> **Document passage**:
● ● ● ●

Tuesday, May 15, 2012

Have baguette will travel.



Food.  That's what a lot of people think of when they think of France.  I had been planning this trip on a shoestring budget, but had several friends tell me that I needed to splurge and go out to eat a few times.  Well, I did and I'll never be the same.  The meal I had was in Savonnières (just west of Tours).  It was at little restaurant very near the closed campground.  I went in and asked for my bottles to be filled with water, to throw away some trash, and for a glass of Chinon.  After sitting for a bit, I decided to go ahead and do it.  The lady was so nice.  She brought over the menu (a hand written chalkboard that sits outside on the eisle), set it up in the chair across the table from me, and proceeded to explain everything on it in English.  Did I mention how much I love this country?  So, I ordered the bone marrow, the steak tartar, and the crème brûlée.  The portion sizes were huge....perfect, I was starving.  She gave me a bottle of Tabasco to use with my steak tartar and warned me repeatedly that it was very hot and to be very careful with it.  ;)

● ● ● ●

> **Data shown**:

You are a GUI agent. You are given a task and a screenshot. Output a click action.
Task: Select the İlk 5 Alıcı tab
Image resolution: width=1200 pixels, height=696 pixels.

● ● ● ●

> **Problems**:
(1) Answer these questions about the blog post on a meal in France:
(a) In which town was the meal eaten?
(b) Which three dishes were ordered?
(c) What did the lady bring to use with the steak tartar?
(2) Does each statement agree with the blog post on a meal in France? Answer yes or no and quote the deciding words.
(a) The menu was printed in a booklet.
(b) The portions were small.
(c) The restaurant was close to a campground.
The data above come from a separate source.

> **Full answers**:
(1)
(a) Savonnières
(b) The bone marrow, the steak tartar, and the crème brûlée
(c) A bottle of Tabasco

(2)
(a) No: "a hand written chalkboard"
(b) No: "The portion sizes were huge"
(c) Yes: "very near the closed campground"